Да, в некоторых отсеках на «Акуле» можно бегать, если вы, конечно, знаете, в каком месте надо пригнуться, чтоб не отшибить себе рога, и где нужно повернуться бочком, чтоб не выбить плечо. Главное в беге на подводной лодке – не хлопать переборками, но подводники и так ими не хлопают, потому что инстинкт. По этому самому инстинкту закрывания переборок сразу понятно, сколько времени человек провёл на борту. Если первый раз закрывает переборку, то обязательно ею лязгнет, и все окружающие на него посмотрят, как на облезлую выхухоль, а командир отсека покажет кувалду и вкрадчивым голосом с бархатными оттенками скажет:

– Друг. Ещё раз…

Потом человек начинает закрывать переборку медленно и двумя руками – она же тяжёлая, железная и с защёлкой, которую нужно защёлкнуть, иначе не повернётся кремальерное кольцо. И все на него такие смотрят (командир отсека уже кувалду приготовил, улыбается во весь рот) и думают: «Ну. Родишь ты уже или нет, а?».

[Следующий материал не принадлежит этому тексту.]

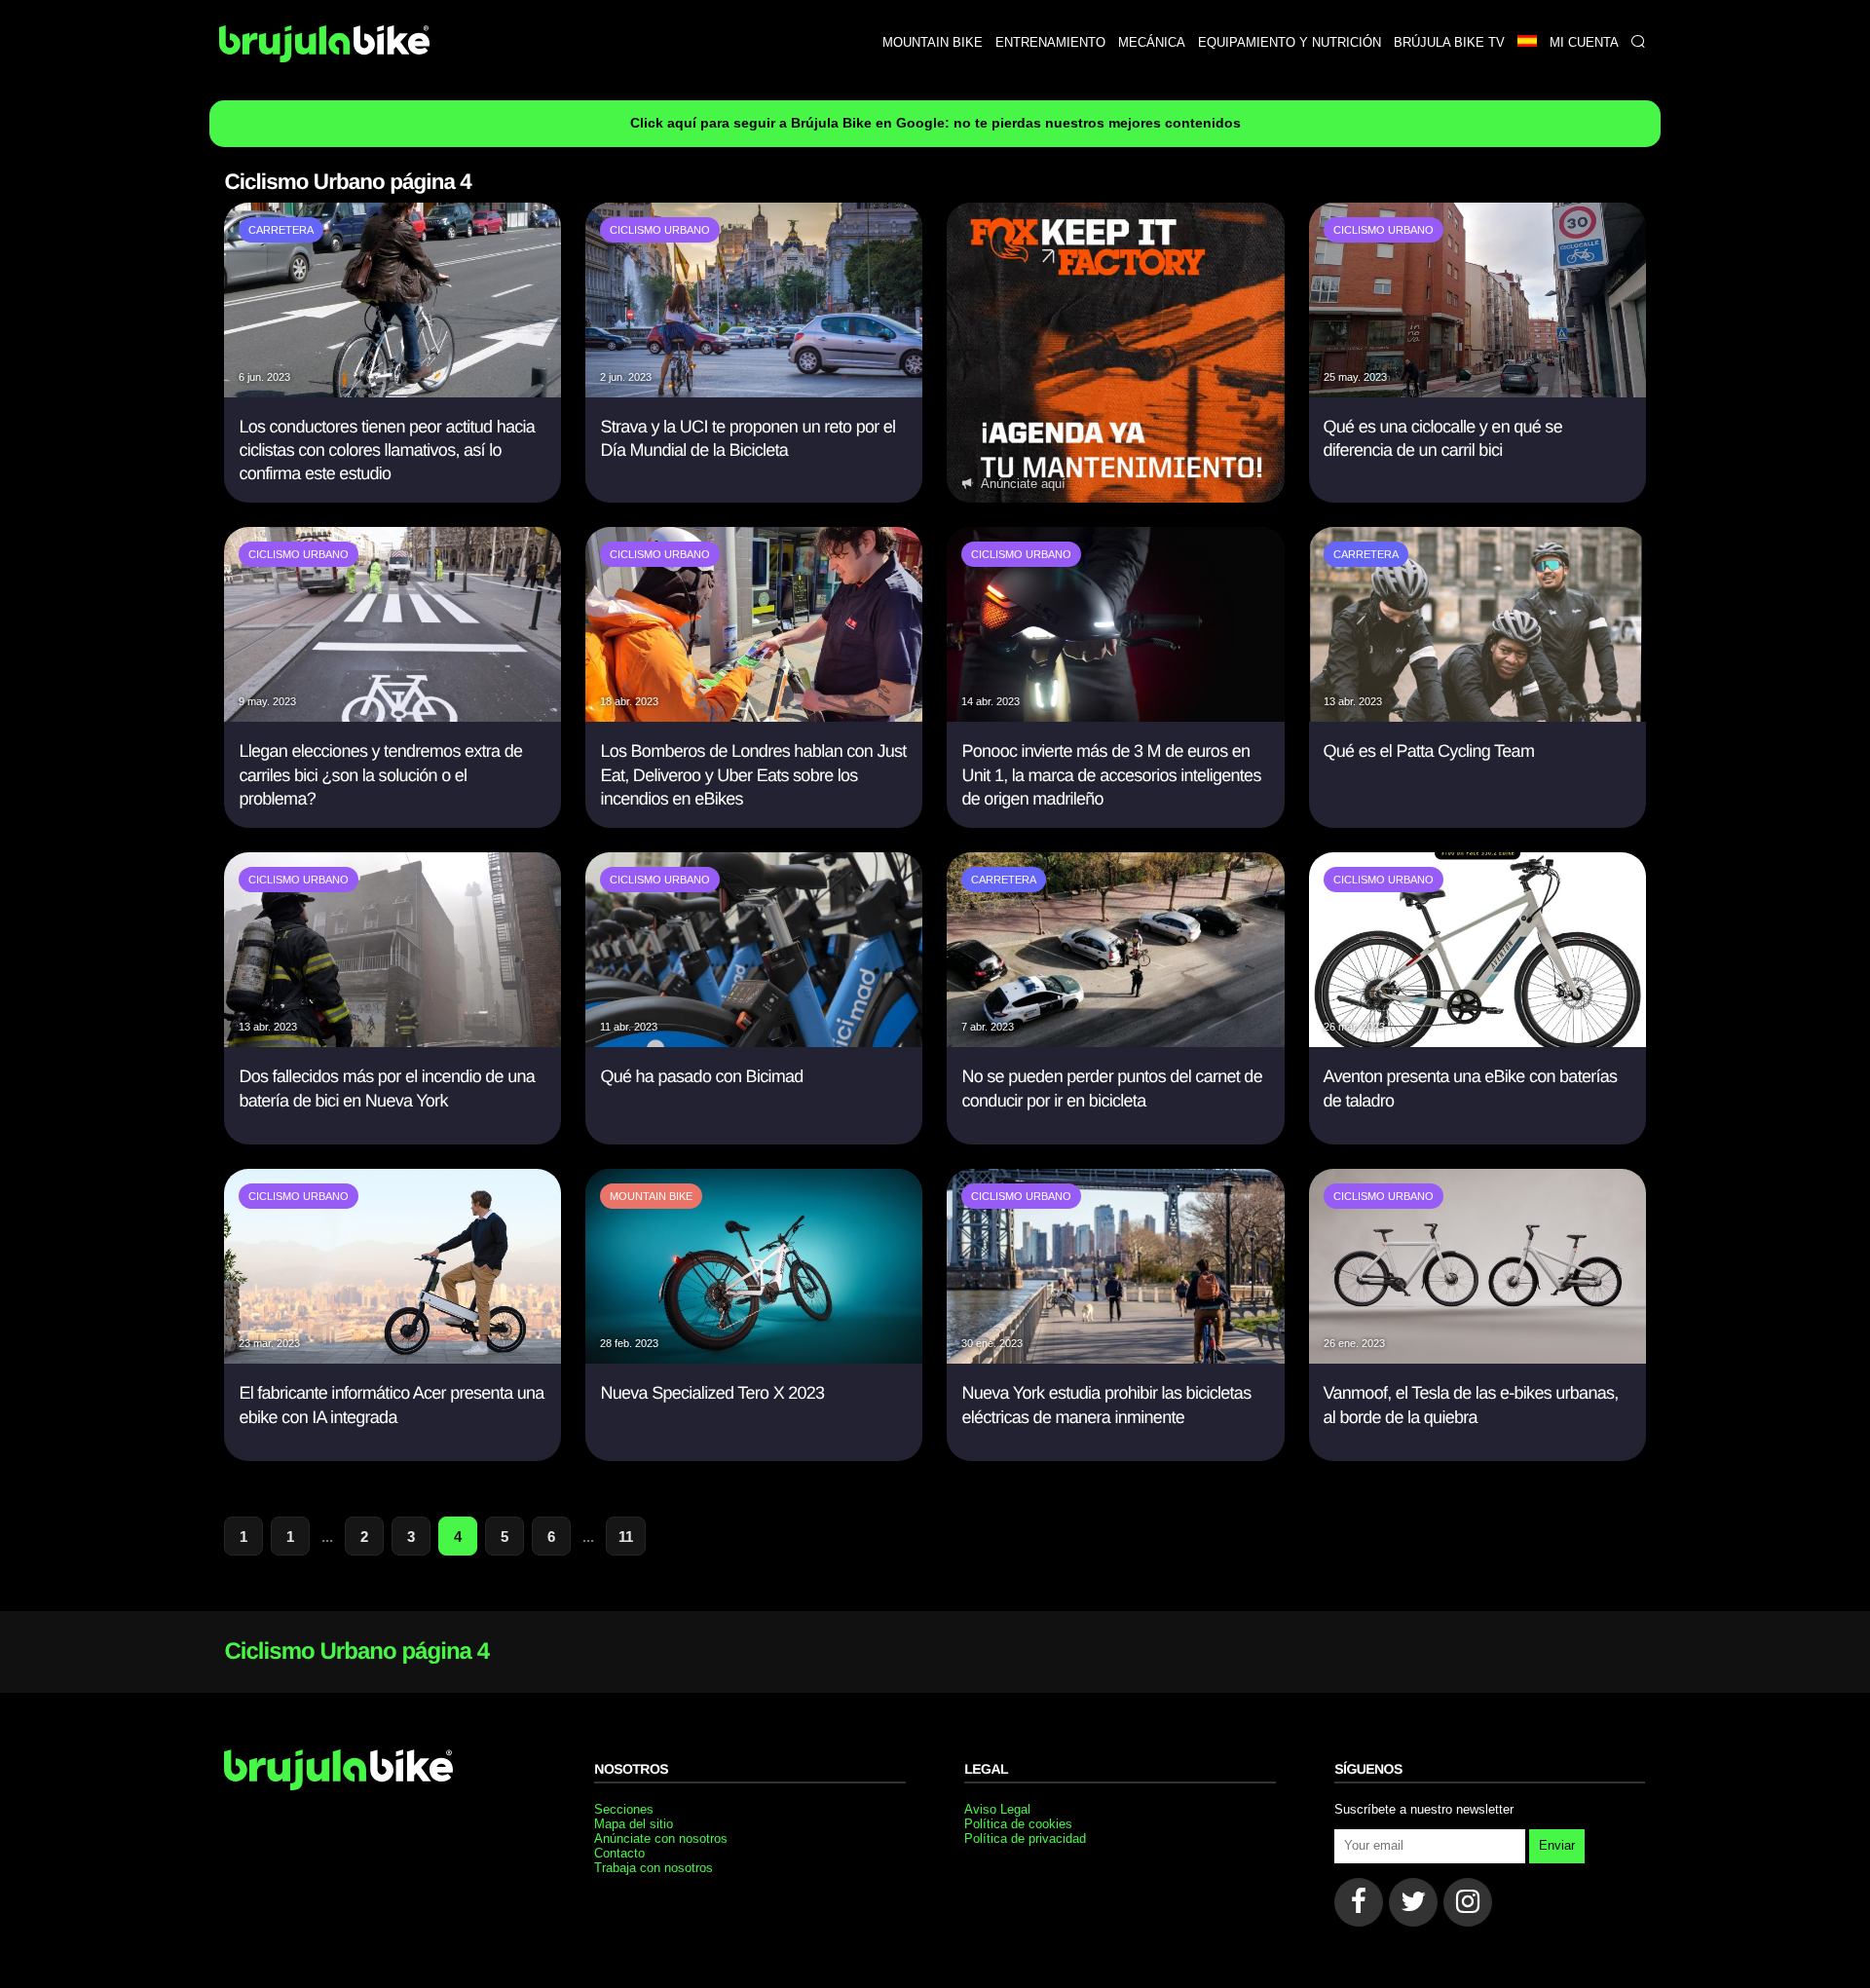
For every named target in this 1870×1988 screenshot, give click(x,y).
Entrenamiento (1050, 42)
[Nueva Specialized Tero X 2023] (753, 1358)
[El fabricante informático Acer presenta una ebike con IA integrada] (392, 1358)
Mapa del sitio (633, 1824)
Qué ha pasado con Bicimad (701, 1076)
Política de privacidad (1025, 1838)
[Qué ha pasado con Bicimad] (753, 1041)
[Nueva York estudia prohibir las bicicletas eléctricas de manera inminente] (1115, 1358)
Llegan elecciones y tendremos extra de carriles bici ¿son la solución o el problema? (380, 774)
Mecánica (1151, 42)
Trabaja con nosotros (653, 1867)
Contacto (619, 1853)
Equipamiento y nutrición (1289, 42)
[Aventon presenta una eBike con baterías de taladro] (1477, 1041)
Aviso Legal (997, 1809)
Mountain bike (932, 42)
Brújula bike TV (1449, 42)
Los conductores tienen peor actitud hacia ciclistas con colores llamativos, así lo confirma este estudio (387, 450)
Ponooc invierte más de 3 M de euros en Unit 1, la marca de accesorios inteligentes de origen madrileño (1110, 774)
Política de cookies (1018, 1824)
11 (625, 1536)
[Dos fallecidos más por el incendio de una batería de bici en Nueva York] (392, 1041)
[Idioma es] (1527, 42)
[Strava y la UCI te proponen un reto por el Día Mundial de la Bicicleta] (753, 392)
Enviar (1557, 1845)
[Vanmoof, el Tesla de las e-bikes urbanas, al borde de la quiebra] (1477, 1358)
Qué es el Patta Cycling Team (1429, 751)
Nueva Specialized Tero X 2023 (712, 1393)
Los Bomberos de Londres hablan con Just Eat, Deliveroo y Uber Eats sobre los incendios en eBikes (753, 774)
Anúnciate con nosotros (661, 1838)
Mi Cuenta (1584, 42)
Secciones (624, 1809)
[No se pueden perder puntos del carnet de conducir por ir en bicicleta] (1115, 1041)
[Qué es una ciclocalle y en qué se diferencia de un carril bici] (1477, 392)
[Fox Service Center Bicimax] (1115, 353)
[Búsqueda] (1638, 42)
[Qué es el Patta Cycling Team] (1477, 716)
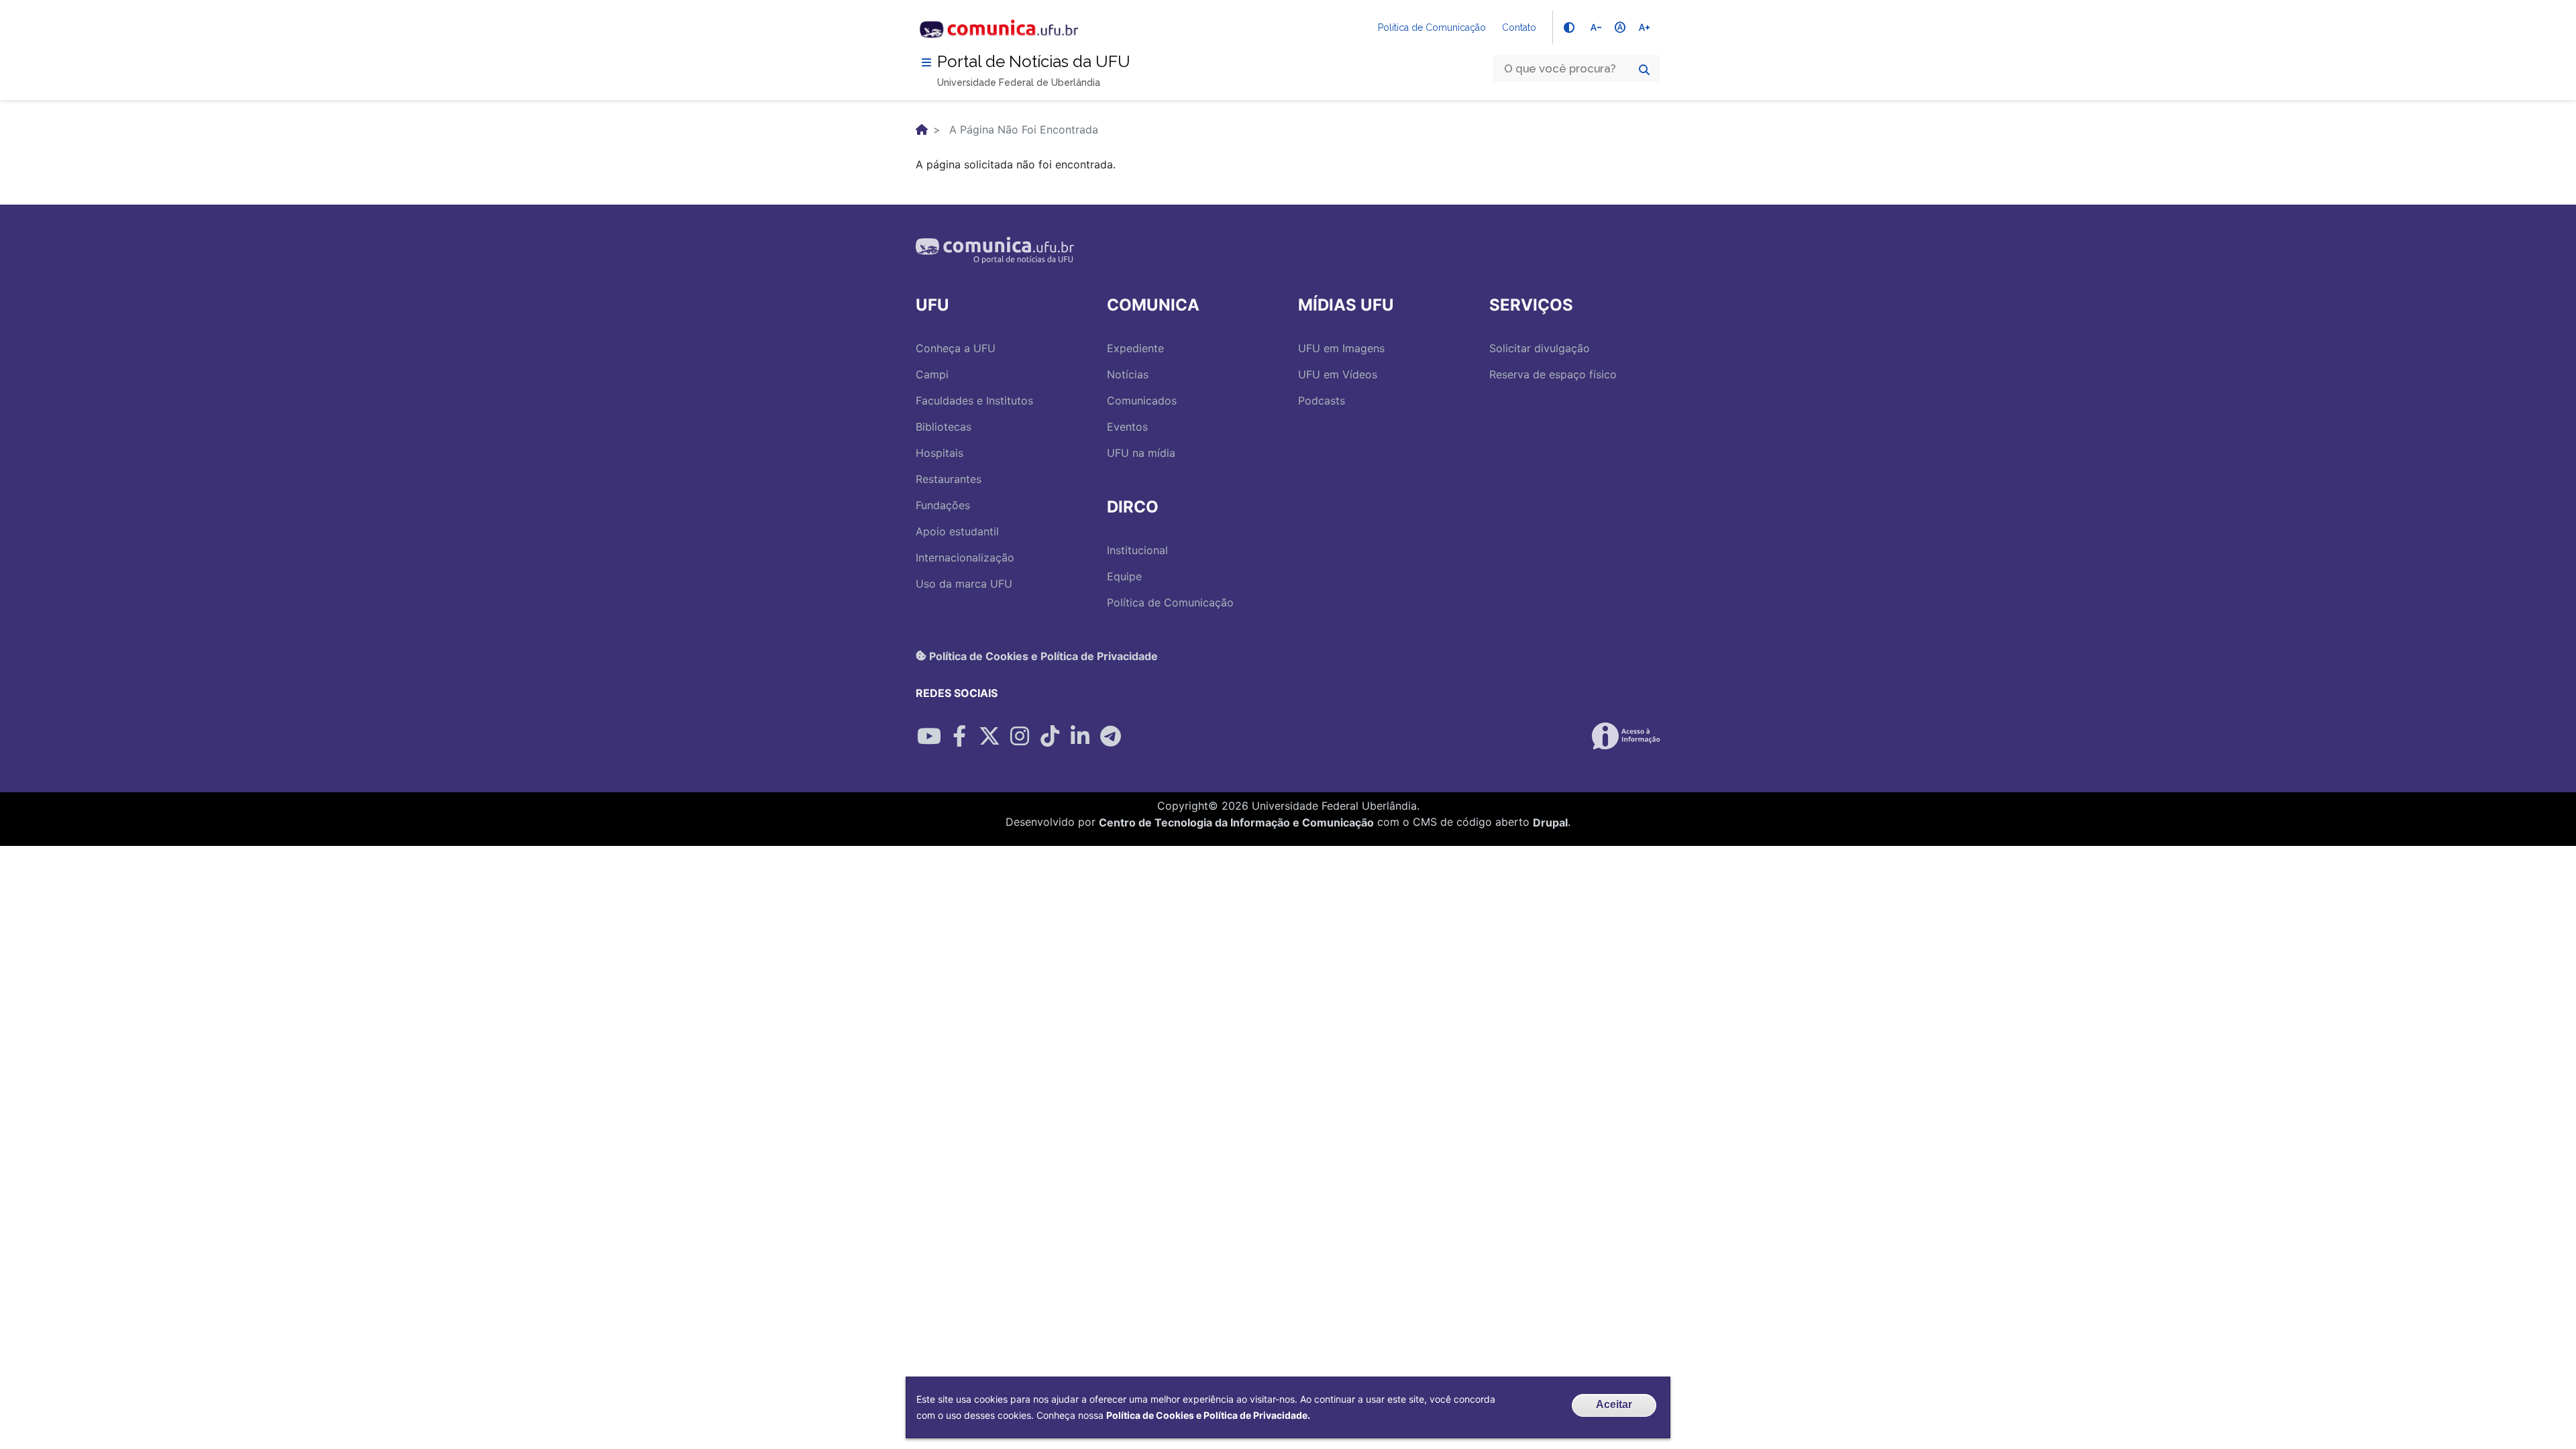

«А как вы закрываете переборки одной рукой, и они не лязгают?» – спросил меня однажды один учёный капитан.

«Вот так», – говорю. И показываю.

«Не, ну я вижу, а как?»

«Ну вот. Так!» – снова показываю.

«А объяснить можешь?»

«Это нельзя объяснить, друг! Можно только показать! Хочешь, ещё раз покажу?»

Добежали до амбулатории вместе – прослыть минёром никому не хотелось. Доктора как раз пытались расписать пулю с пресными лицами – расписывать пулю на одних и тех же людей три месяца подряд удовольствие сомнительного рода, так как повадки уже изучены, блеф невозможен, а так, просто перекладывание карт.

– О! Механоиды! – обрадовались доктора. – Болит что?

– Пока нет, – сурово сказал суровый Борисыч. – Андрей, это что?

И показал бело-зелёную капсулу.

– Таблетка. И коню понятно.

– От чего она?

– А чья она?

– Моя.

– Значит, от запора.

– А эта? – показал Вова точно такую же таблетку.

– А эта чья?

– А эта – моя.

– Значит эта – от бессонницы. Что вы такие взволнованные-то, не понимаю? Автономку на месяц продлили?

– Хуже, Андрей! Намного хуже! Нас наёбывают!

– Это кто?

– Это ты!

– Это как?

– В них сахарная пудра!

– И что?

– В смысле «и что»?

– Наебал-то я вас как? У тебя запор прошёл? Прошёл. Ты спишь? Спишь. Так в чём наёбка-то?